• _Task prompt_: Copy the data word for word, starting at the line that contains "Open the Leaflet attribution link" and ending at the line that contains "click(866, 105)", both lines included.
Start Extracted entries
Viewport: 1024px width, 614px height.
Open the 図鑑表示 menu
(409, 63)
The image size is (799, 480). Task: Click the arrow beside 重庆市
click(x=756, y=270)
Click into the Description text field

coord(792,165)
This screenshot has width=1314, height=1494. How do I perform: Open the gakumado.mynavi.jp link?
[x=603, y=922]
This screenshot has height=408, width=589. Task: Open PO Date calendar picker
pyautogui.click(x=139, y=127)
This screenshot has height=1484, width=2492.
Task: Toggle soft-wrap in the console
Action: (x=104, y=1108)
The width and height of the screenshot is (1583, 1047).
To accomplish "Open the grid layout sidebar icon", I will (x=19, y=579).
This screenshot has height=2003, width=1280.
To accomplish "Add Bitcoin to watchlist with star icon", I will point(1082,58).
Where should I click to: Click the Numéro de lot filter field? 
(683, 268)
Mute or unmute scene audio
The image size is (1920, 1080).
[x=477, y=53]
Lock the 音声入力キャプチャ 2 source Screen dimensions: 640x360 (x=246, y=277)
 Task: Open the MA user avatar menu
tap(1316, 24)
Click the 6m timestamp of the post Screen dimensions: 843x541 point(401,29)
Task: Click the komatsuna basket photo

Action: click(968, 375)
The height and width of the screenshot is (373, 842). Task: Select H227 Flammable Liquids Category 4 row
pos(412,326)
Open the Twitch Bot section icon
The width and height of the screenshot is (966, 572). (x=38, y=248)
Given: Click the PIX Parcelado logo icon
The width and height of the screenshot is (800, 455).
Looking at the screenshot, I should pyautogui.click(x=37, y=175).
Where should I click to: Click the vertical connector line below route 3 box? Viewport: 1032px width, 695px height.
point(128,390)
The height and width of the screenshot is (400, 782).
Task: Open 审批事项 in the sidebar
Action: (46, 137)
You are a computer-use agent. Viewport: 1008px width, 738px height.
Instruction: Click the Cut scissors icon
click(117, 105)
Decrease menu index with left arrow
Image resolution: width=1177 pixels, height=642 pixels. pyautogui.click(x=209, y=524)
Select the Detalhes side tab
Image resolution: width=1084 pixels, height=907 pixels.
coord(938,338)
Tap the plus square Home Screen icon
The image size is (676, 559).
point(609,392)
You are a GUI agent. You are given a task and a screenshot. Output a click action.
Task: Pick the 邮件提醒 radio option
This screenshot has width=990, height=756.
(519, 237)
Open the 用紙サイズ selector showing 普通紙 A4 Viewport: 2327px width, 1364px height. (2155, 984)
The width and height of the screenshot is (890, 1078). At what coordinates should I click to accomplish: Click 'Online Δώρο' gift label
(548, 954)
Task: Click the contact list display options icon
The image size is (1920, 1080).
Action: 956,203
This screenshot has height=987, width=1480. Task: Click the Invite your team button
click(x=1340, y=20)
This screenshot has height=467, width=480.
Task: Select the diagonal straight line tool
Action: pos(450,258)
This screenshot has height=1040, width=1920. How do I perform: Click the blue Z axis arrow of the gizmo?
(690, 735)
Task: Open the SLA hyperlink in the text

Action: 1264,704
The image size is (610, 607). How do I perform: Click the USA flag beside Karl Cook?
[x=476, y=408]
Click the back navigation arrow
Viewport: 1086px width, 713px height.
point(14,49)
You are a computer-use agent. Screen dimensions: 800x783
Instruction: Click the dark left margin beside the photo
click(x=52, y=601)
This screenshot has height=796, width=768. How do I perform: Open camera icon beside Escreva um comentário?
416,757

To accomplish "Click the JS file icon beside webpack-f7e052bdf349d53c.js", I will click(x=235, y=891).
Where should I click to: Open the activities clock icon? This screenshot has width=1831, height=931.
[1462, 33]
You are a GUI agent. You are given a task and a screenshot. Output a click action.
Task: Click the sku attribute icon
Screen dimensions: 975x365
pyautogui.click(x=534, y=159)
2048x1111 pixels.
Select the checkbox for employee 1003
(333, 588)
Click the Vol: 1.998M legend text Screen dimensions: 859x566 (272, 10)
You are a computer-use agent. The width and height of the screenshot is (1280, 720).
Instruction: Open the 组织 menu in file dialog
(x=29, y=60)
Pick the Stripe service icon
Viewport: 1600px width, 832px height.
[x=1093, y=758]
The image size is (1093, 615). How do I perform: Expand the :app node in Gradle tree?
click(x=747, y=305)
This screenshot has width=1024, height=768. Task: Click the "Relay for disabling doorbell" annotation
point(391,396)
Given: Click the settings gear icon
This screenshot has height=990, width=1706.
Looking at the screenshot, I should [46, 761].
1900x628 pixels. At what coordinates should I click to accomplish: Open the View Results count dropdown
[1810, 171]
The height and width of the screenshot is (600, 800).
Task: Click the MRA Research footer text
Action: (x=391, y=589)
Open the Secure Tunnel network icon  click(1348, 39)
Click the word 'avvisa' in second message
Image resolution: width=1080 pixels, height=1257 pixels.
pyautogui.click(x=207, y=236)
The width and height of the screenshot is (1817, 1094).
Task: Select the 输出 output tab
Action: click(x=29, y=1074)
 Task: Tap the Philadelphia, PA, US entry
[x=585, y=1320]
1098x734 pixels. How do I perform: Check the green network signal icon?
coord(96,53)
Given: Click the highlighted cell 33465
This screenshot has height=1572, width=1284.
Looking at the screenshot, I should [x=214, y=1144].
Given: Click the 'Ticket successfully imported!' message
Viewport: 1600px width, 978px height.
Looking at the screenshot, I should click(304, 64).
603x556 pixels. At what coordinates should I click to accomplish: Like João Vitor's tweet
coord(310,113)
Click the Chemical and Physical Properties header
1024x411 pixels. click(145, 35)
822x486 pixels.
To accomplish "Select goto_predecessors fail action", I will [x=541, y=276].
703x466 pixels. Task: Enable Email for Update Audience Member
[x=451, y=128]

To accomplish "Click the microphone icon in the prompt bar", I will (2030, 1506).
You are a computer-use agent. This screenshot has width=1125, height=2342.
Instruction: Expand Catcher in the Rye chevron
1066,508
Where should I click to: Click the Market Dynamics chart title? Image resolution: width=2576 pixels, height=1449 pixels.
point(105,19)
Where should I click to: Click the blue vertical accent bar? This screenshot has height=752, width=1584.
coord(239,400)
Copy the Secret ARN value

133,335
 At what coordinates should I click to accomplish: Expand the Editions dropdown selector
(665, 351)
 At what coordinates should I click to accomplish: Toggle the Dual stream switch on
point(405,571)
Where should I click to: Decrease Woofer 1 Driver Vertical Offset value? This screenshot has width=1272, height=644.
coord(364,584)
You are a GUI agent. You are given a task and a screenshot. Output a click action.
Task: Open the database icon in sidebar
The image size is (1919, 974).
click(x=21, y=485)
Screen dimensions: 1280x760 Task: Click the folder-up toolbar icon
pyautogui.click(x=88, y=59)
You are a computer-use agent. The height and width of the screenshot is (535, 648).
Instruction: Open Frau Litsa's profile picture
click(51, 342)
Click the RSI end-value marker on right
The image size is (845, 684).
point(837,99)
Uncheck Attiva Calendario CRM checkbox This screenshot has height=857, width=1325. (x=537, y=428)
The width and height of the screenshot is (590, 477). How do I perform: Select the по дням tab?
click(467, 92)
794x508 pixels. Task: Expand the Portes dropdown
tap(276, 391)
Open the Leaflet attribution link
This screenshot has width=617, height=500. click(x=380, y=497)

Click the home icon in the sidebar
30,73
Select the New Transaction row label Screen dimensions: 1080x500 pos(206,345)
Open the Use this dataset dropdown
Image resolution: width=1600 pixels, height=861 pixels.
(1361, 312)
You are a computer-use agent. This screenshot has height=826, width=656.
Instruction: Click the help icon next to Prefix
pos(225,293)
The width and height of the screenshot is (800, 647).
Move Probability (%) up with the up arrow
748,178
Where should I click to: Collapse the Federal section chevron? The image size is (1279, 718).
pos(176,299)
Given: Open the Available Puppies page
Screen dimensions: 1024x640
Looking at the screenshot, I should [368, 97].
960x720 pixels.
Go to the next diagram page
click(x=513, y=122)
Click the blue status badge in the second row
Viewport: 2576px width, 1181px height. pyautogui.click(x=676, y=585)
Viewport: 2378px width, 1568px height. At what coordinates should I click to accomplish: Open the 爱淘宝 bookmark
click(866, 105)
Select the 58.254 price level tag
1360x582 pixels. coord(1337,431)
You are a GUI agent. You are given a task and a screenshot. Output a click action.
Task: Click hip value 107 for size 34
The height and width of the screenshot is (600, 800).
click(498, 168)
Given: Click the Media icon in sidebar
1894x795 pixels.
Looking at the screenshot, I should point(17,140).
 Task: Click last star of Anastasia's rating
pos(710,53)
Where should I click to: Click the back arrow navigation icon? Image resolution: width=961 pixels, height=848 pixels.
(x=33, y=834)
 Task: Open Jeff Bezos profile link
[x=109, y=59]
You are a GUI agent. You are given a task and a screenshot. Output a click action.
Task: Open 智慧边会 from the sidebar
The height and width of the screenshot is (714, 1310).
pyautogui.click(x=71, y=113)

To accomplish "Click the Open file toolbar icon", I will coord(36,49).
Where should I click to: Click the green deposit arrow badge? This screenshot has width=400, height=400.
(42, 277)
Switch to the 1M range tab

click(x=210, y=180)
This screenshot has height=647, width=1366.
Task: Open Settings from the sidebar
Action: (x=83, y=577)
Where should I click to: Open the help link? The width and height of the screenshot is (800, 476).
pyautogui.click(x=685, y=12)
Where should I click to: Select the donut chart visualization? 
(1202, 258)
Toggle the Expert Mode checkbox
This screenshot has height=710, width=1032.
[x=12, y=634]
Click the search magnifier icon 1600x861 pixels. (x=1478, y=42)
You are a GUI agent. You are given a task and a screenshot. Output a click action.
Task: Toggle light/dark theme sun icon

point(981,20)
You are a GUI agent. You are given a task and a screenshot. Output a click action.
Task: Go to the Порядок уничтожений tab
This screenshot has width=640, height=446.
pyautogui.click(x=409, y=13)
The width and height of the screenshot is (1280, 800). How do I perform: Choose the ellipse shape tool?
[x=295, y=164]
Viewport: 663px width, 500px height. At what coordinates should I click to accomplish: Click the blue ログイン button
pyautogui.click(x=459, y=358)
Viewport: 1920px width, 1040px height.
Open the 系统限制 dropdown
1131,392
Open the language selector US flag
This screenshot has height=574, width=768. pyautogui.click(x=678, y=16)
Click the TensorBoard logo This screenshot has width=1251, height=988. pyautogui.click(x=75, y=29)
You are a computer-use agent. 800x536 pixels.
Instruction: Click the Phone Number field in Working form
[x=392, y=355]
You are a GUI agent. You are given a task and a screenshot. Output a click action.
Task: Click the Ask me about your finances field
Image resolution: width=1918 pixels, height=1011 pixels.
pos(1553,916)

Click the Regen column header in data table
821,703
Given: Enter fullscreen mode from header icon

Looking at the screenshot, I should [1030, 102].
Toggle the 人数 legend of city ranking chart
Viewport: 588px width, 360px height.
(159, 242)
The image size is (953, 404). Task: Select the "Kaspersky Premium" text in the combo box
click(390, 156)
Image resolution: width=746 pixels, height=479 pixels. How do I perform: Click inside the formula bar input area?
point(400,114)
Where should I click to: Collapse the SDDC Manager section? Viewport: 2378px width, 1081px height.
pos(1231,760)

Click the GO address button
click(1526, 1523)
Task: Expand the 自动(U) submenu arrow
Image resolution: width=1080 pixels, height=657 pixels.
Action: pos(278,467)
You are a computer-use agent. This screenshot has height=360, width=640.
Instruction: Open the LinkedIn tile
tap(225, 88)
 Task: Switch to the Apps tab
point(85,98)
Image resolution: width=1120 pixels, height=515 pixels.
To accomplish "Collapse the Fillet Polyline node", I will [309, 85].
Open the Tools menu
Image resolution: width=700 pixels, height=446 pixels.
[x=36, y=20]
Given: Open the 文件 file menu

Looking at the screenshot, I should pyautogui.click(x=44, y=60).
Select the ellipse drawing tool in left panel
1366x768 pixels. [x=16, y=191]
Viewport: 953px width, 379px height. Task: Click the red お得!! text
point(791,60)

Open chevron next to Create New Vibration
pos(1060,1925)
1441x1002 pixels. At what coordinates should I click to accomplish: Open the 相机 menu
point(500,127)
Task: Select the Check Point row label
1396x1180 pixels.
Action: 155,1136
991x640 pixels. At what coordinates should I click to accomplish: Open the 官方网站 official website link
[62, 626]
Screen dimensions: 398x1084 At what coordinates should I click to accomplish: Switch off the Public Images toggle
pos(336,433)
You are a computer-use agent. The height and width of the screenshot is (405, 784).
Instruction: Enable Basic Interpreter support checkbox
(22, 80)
End Extracted entries
• _Result of this exercise_:
Open the Leaflet attribution link
This screenshot has width=617, height=500. click(x=380, y=497)

Click the home icon in the sidebar
30,73
Select the New Transaction row label Screen dimensions: 1080x500 pos(206,345)
Open the Use this dataset dropdown
Image resolution: width=1600 pixels, height=861 pixels.
(1361, 312)
You are a computer-use agent. This screenshot has height=826, width=656.
Instruction: Click the help icon next to Prefix
pos(225,293)
The width and height of the screenshot is (800, 647).
Move Probability (%) up with the up arrow
748,178
Where should I click to: Collapse the Federal section chevron? The image size is (1279, 718).
pos(176,299)
Given: Open the Available Puppies page
Screen dimensions: 1024x640
Looking at the screenshot, I should [368, 97].
960x720 pixels.
Go to the next diagram page
click(x=513, y=122)
Click the blue status badge in the second row
Viewport: 2576px width, 1181px height. pyautogui.click(x=676, y=585)
Viewport: 2378px width, 1568px height. At what coordinates should I click to accomplish: Open the 爱淘宝 bookmark
click(866, 105)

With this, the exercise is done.